Leitsatz (amtlich)
Aus unwahren oder unvollständigen Angaben des Versicherungsnehmers über das Schadenereignis, die folgenlos geblieben sind, kann der Haftpflichtversicherer, auch wenn weder er noch sein Agent bei der Schadensmeldung mitgewirkt hat, seine Leistungsfreiheit nur herleiten, wenn er den Versicherungsnehmer vorher deutlich auf den drohenden Anspruchsverlust hingewiesen hatte, es sei denn, daß ein solcher Hinweis nachweislich aus besonderen Gründen überflüssig war.
Verfahrensgang
OLG Frankfurt am Main (Entscheidung vom 14.07.1964) |
LG Limburg a.d. Lahn |
Tenor
Auf die Revision des Klägers wird das Urteil des 5. Zivilsenats des Oberlandesgerichts in Frankfurt (Main) vom 14. Juli 1964 aufgehoben.

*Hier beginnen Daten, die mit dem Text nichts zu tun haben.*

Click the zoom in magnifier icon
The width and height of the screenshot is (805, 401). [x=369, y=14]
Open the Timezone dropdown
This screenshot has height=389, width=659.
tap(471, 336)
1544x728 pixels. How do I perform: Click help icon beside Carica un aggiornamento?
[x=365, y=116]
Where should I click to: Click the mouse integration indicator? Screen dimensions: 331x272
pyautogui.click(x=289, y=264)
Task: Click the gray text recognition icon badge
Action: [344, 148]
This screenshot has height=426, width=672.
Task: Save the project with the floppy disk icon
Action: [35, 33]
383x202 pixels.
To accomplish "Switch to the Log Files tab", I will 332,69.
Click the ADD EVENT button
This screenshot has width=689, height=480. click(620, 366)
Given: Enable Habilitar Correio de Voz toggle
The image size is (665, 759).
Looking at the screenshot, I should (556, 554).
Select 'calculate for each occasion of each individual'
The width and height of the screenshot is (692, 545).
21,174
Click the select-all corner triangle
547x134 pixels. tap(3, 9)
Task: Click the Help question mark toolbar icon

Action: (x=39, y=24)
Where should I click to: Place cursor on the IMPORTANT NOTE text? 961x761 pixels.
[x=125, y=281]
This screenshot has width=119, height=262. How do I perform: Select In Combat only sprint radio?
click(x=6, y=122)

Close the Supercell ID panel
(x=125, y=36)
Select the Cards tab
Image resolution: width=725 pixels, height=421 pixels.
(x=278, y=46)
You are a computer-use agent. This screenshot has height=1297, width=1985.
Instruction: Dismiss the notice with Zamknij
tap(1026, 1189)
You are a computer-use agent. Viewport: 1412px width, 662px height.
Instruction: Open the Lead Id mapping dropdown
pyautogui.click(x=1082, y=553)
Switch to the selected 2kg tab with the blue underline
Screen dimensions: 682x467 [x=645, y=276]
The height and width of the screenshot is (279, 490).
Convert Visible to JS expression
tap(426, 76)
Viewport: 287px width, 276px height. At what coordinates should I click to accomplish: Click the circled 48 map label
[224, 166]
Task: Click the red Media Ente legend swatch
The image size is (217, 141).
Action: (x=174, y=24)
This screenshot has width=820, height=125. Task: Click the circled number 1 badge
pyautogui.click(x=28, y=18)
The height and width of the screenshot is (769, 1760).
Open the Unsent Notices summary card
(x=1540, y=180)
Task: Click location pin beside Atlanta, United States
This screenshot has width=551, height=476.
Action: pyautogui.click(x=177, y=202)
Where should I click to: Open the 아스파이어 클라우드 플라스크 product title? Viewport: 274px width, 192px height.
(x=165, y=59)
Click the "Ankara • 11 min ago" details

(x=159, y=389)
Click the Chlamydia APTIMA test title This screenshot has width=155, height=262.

Die Sache wird zur anderweiten Verhandlung und Entscheidung, auch über die Kosten der Revision, an das Berufungsgericht zurückverwiesen.
Tatbestand
Der Kläger verlangt von der Beklagten Haftpflichtversicherungsschutz gegen die Folgen eines Verkehrsunfalls, den er als Halter und Fahrer eines Volkswagens am 25. Februar 1961 gegen 23.50 Uhr verursachte. Auf einer Zechtour mit Freunden durchfuhr er eine längere Strecke, auf der wegen einer Baustelle nur eine Fahrbahnhälfte für den beiderseitigen Verkehr freigegeben war. Hierbei überschritt er die durch ein Verkehrsschild angezeigte Höchstgeschwindigkeit von 30 km/st erheblich. Er fuhr einen Motorradfahrer an, der ihm auf der verengten und nur mit einer gewalzten Schotterdecke versehenen Fahrbahn entgegenkam, und verletzte ihn schwer. Die beim Kläger entnommene Blutprobe ergab für die Unfallzeit einen Blutalkoholgehalt von 1,34 Promille.
In seiner auf einem Vordruck der Beklagten erstatteten Schadenanzeige gab der Kläger folgende Unfallschilderung:
"... Die Geschwindigkeitsbegrenzung betrug 30 km/Std. Ich befuhr die Straße mit einer Geschwindigkeit von ca. 50 km/Std. auf der neu aufgefüllten Straße. Das Motorrad, welches aus der entgegengesetzten Fahrtrichtung kam, muß m. E. bis zur Straßenmitte gefahren sein, wobei es meinen linken vord. Kotflügel und die Tür streifte. Die Geschwindigkeit des Motorradfahrers dürfte bei 60 km/Std. gelegen haben, Z. Zt. des Aufpralls betrug meine Geschwindigkeit ca. 25 bis 30 km/Std. ..."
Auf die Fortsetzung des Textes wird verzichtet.